__WRITTEN EXERCISE__.
Reproduce word for word everything in the records from the line containing "Given: Click the Annuler button" down to the line containing "This screenshot has height=720, width=1016.", including both of those lines.

__ENTRIES SHOWN__.
——————————
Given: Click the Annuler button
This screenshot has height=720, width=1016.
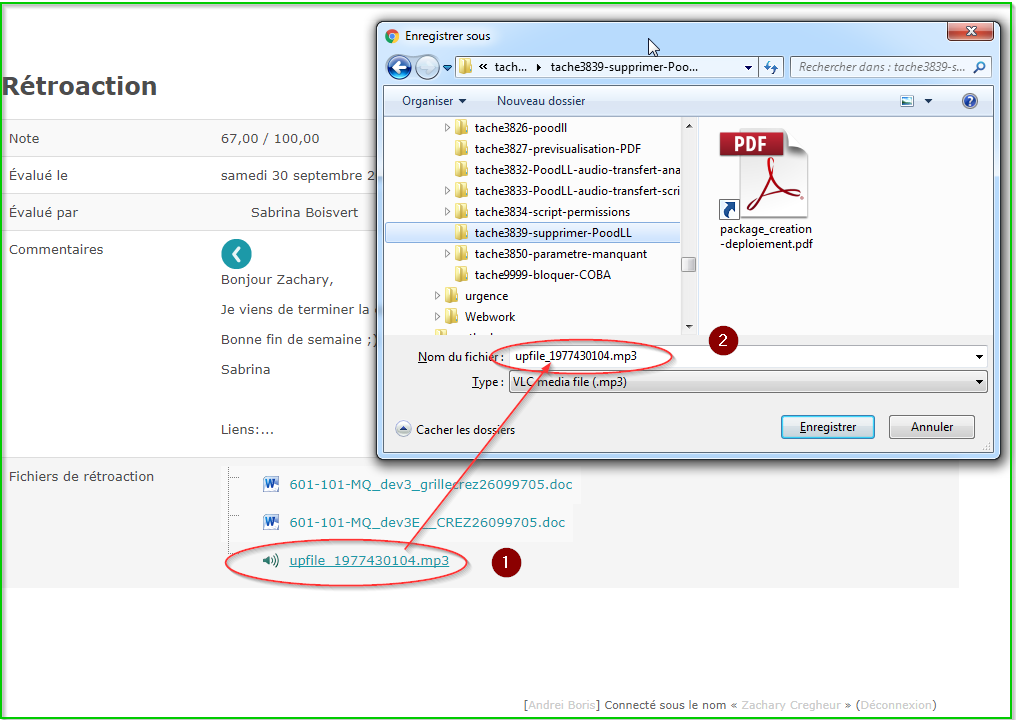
——————————
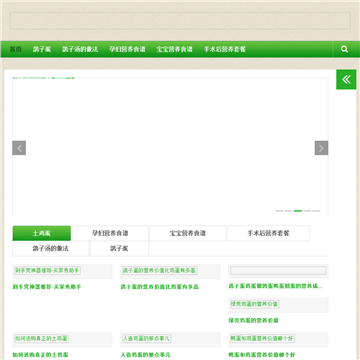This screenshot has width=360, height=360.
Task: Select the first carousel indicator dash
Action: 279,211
——————————
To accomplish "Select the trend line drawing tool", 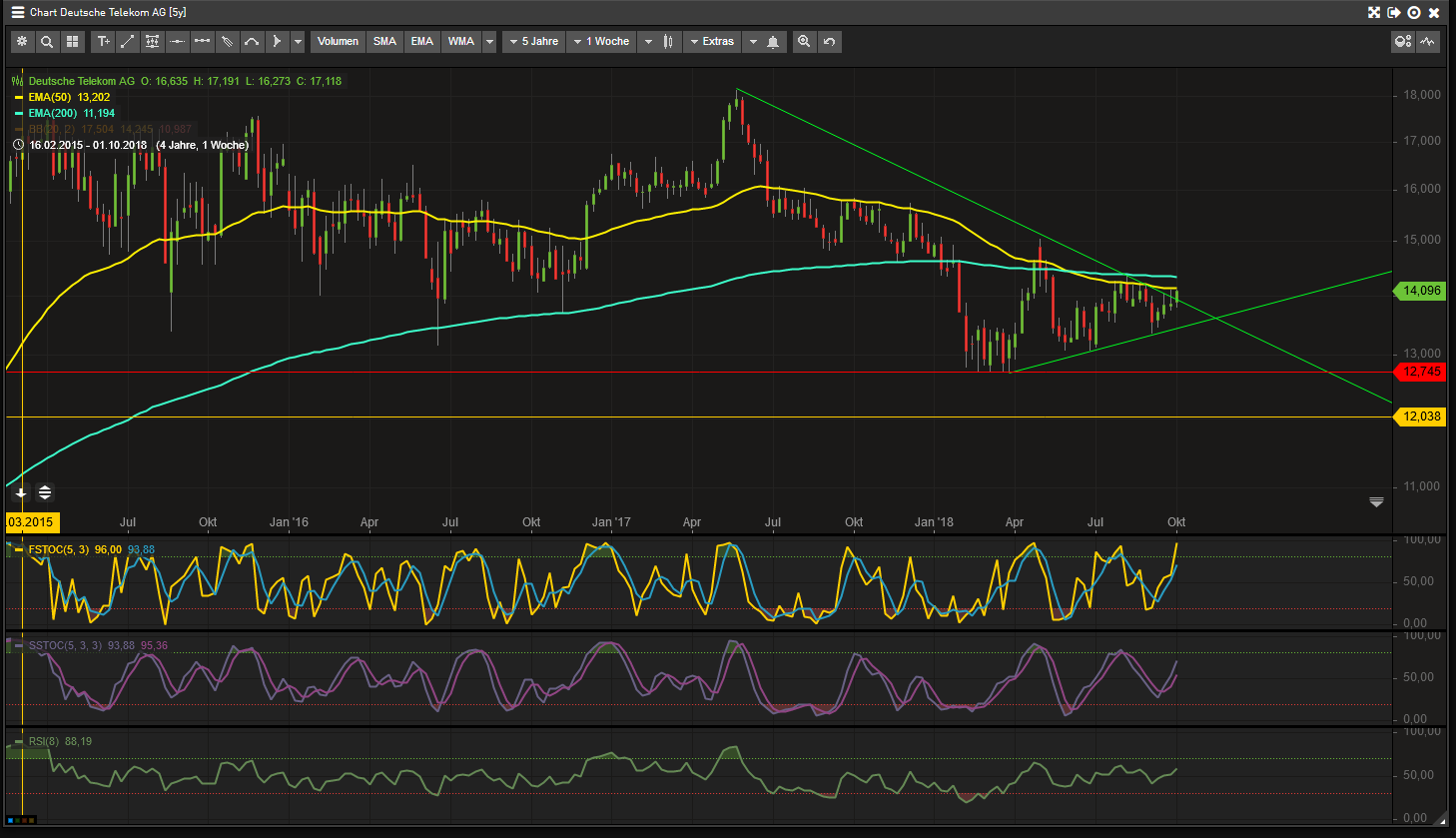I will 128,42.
——————————
__FULL OUTPUT__.
Given: Click the Annuler button
This screenshot has height=720, width=1016.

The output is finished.